The data is to be set down once more, exactly as it reads.

**Stored items**.
________________________________________

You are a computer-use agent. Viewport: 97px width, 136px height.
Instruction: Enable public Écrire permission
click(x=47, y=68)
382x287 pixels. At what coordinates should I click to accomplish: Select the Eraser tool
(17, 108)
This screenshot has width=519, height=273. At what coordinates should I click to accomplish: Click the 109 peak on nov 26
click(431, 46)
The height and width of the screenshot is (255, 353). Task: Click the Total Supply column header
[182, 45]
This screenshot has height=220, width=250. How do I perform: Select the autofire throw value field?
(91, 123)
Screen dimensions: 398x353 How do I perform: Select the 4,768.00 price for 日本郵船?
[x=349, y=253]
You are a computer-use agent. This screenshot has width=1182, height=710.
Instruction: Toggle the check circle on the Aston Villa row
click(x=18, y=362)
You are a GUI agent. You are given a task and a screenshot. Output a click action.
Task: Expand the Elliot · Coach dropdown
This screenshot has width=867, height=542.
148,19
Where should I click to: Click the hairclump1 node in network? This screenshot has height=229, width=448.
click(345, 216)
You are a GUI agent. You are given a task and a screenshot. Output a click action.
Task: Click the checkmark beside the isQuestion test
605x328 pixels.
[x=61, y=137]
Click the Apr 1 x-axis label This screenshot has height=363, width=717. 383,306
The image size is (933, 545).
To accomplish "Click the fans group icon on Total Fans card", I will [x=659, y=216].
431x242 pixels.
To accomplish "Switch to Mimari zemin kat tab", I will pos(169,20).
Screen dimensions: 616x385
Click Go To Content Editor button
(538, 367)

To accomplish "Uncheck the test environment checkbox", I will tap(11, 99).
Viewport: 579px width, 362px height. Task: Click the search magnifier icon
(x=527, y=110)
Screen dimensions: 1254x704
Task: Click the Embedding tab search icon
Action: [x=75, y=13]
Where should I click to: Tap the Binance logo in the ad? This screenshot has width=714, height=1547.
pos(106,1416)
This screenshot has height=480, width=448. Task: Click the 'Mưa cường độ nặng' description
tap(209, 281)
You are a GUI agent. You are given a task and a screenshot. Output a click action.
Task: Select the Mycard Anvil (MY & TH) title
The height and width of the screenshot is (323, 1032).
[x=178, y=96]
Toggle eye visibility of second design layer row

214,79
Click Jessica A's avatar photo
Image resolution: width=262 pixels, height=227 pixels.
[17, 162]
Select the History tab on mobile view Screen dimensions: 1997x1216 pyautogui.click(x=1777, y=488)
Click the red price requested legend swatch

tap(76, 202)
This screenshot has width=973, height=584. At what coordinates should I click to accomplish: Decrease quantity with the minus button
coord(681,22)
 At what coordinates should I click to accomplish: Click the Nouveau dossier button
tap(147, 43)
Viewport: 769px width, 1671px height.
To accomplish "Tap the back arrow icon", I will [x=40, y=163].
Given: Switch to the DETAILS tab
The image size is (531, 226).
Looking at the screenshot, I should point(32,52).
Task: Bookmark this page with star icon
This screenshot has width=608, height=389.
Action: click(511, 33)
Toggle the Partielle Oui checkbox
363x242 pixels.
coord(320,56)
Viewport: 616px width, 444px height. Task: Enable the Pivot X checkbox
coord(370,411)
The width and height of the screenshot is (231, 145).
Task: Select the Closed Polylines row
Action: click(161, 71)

________________________________________

**ANSWER FOR THIS EXERCISE**.
You are a computer-use agent. Viewport: 97px width, 136px height.
Instruction: Enable public Écrire permission
click(x=47, y=68)
382x287 pixels. At what coordinates should I click to accomplish: Select the Eraser tool
(17, 108)
This screenshot has width=519, height=273. At what coordinates should I click to accomplish: Click the 109 peak on nov 26
click(431, 46)
The height and width of the screenshot is (255, 353). Task: Click the Total Supply column header
[182, 45]
This screenshot has height=220, width=250. How do I perform: Select the autofire throw value field?
(91, 123)
Screen dimensions: 398x353 How do I perform: Select the 4,768.00 price for 日本郵船?
[x=349, y=253]
You are a computer-use agent. This screenshot has width=1182, height=710.
Instruction: Toggle the check circle on the Aston Villa row
click(x=18, y=362)
You are a GUI agent. You are given a task and a screenshot. Output a click action.
Task: Expand the Elliot · Coach dropdown
This screenshot has width=867, height=542.
148,19
Where should I click to: Click the hairclump1 node in network? This screenshot has height=229, width=448.
click(345, 216)
You are a GUI agent. You are given a task and a screenshot. Output a click action.
Task: Click the checkmark beside the isQuestion test
605x328 pixels.
[x=61, y=137]
Click the Apr 1 x-axis label This screenshot has height=363, width=717. 383,306
The image size is (933, 545).
To accomplish "Click the fans group icon on Total Fans card", I will [x=659, y=216].
431x242 pixels.
To accomplish "Switch to Mimari zemin kat tab", I will pos(169,20).
Screen dimensions: 616x385
Click Go To Content Editor button
(538, 367)

To accomplish "Uncheck the test environment checkbox", I will tap(11, 99).
Viewport: 579px width, 362px height. Task: Click the search magnifier icon
(x=527, y=110)
Screen dimensions: 1254x704
Task: Click the Embedding tab search icon
Action: [x=75, y=13]
Where should I click to: Tap the Binance logo in the ad? This screenshot has width=714, height=1547.
pos(106,1416)
This screenshot has height=480, width=448. Task: Click the 'Mưa cường độ nặng' description
tap(209, 281)
You are a GUI agent. You are given a task and a screenshot. Output a click action.
Task: Select the Mycard Anvil (MY & TH) title
The height and width of the screenshot is (323, 1032).
[x=178, y=96]
Toggle eye visibility of second design layer row

214,79
Click Jessica A's avatar photo
Image resolution: width=262 pixels, height=227 pixels.
[17, 162]
Select the History tab on mobile view Screen dimensions: 1997x1216 pyautogui.click(x=1777, y=488)
Click the red price requested legend swatch

tap(76, 202)
This screenshot has width=973, height=584. At what coordinates should I click to accomplish: Decrease quantity with the minus button
coord(681,22)
 At what coordinates should I click to accomplish: Click the Nouveau dossier button
tap(147, 43)
Viewport: 769px width, 1671px height.
To accomplish "Tap the back arrow icon", I will [x=40, y=163].
Given: Switch to the DETAILS tab
The image size is (531, 226).
Looking at the screenshot, I should point(32,52).
Task: Bookmark this page with star icon
This screenshot has width=608, height=389.
Action: click(511, 33)
Toggle the Partielle Oui checkbox
363x242 pixels.
coord(320,56)
Viewport: 616px width, 444px height. Task: Enable the Pivot X checkbox
coord(370,411)
The width and height of the screenshot is (231, 145).
Task: Select the Closed Polylines row
Action: click(161, 71)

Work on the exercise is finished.